- Title: Pro-Vice-Chancellor

Academic background
- Alma mater: Oxford University

Academic work
- Discipline: Classics
- Sub-discipline: Greek culture under Rome
- Institutions: Warwick University

= Simon Swain =

Simon Charles Robert Swain, FBA, is a classicist and academic. Since 2000, he has been Professor of Classics at the University of Warwick, where he has also been Pro-Vice-Chancellor for Arts and Social Sciences since 2014.

== Career ==
Simon Charles Robert Swain completed his undergraduate degree in classics (BA) at Pembroke College, Oxford, graduating in 1984. He then moved to Wolfson College, Oxford, as a doctoral student; his DPhil was awarded in 1987 for his thesis "Plutarch and Rome: three studies". He was a post-doctoral fellow at All Souls College, Oxford, from 1990 to 1995 and then joined the University of Warwick as a research fellow (at All Souls, he was elected a Fifty-Pound Fellow in 1995 but left the governing body in 2010, becoming a Quondam Fellow). He was promoted to a senior lecturership at Warwick in 1997 and since 2000 has been Professor of Classics there. He was also head of the Department of Classics and Ancient History from 2000 to 2007, and served as deputy chair (2005–07) and then chair (2011–14) of the Faculty of Arts. He was appointed Pro-Vice-Chancellor for Arts and Social Sciences at Warwick in 2014.

According to the British Academy, Swain's research focuses on the "culture and history of the Greek world under Rome", the "history of medicine in antiquity and the middle ages", and "the legacy of Greek thought in medieval Islam".

== Honours and awards ==
In 2015, Swain was elected a Fellow of the British Academy, the United Kingdom's national academy for the humanities and social sciences.

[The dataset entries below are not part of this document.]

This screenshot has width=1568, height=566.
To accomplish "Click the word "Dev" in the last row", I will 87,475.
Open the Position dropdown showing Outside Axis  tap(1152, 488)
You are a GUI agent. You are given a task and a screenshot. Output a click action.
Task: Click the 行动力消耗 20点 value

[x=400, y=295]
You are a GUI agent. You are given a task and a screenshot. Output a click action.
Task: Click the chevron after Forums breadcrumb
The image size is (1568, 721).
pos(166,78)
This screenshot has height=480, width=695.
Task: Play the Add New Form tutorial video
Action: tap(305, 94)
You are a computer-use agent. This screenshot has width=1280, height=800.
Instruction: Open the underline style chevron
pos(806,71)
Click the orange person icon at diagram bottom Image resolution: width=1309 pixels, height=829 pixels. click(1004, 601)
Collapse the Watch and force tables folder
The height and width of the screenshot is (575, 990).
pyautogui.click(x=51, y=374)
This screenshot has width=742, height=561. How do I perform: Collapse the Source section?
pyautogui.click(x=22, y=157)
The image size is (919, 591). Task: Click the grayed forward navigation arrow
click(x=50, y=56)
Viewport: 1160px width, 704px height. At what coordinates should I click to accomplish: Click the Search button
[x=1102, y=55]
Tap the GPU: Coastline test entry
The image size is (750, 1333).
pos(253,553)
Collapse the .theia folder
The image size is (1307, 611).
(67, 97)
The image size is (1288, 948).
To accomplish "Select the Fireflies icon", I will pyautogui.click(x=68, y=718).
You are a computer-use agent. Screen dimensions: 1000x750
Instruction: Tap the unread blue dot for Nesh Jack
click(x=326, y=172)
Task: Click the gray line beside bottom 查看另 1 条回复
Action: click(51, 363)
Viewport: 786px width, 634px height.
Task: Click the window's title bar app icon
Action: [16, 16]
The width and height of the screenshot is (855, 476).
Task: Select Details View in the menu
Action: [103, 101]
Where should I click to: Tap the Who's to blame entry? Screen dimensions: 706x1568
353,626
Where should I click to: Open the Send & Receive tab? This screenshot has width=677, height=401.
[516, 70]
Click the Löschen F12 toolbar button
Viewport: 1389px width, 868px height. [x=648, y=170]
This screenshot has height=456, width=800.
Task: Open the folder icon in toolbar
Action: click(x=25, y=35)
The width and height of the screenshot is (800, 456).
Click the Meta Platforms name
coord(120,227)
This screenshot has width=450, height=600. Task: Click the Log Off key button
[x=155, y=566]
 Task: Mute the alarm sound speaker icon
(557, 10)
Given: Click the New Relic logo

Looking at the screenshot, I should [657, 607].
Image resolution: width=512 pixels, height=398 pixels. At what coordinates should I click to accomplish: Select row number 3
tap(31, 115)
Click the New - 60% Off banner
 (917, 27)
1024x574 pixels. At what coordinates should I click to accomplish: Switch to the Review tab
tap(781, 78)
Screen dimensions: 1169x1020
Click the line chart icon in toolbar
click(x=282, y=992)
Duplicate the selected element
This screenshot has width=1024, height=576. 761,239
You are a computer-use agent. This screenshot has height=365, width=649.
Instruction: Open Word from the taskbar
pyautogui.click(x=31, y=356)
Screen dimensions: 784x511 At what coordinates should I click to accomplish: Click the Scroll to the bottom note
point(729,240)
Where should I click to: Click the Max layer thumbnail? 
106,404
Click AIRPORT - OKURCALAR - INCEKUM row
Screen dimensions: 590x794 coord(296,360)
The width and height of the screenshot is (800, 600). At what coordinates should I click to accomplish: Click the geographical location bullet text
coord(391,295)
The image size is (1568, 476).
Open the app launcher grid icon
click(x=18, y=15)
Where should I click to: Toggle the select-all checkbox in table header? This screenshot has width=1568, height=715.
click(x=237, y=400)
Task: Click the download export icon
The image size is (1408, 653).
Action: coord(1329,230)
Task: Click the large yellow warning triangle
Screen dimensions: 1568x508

== Selected publications ==

- (Editor) Economy, Family, and Society from Rome to Islam. A Critical Edition, English Translation, and Study of Bryson's "Management of the Estate" (Cambridge University Press, 2013).
- (Editor) Themistius, Julian, and Greek Political Theory under Rome. Texts, Translations, and Studies of Four Key Works (Cambridge University Press, 2013).
- (Editor) Seeing the Face, Seeing the Soul: Polemon’s Physiognomy from Classical Antiquity to Medieval Islam (Oxford University Press, 2007).
- (Co-edited with Jaś Elsner and Stephen J. Harrison) Severan Culture (Cambridge University Press, 2007).
- (Co-edited with Mark J. Edwards) Approaching Late Antiquity: The Transformation from Early to Late Empire (Oxford University Press, 2004).
- (Co-edited with James N. Adams and Mark Janse) Bilingualism in Ancient Society (Oxford University Press, 2002).
- (Edited) Dio Chrysostom: Politics, Letters, and Philosophy (Oxford University Press, 2000).
- (Edited) Oxford Readings in the Greek Novel, Oxford Readings in Classical Studies series (Oxford University Press, 1999).
- (Co-edited with Mark J. Edwards) Portraits: Biographical Representation in the Greek and Latin Literature of the Roman Empire (Clarendon Press, 1997).
- Hellenism and Empire: Language, Classicism and Power in the Greek World, AD 50–250 (Clarendon Press, 1996).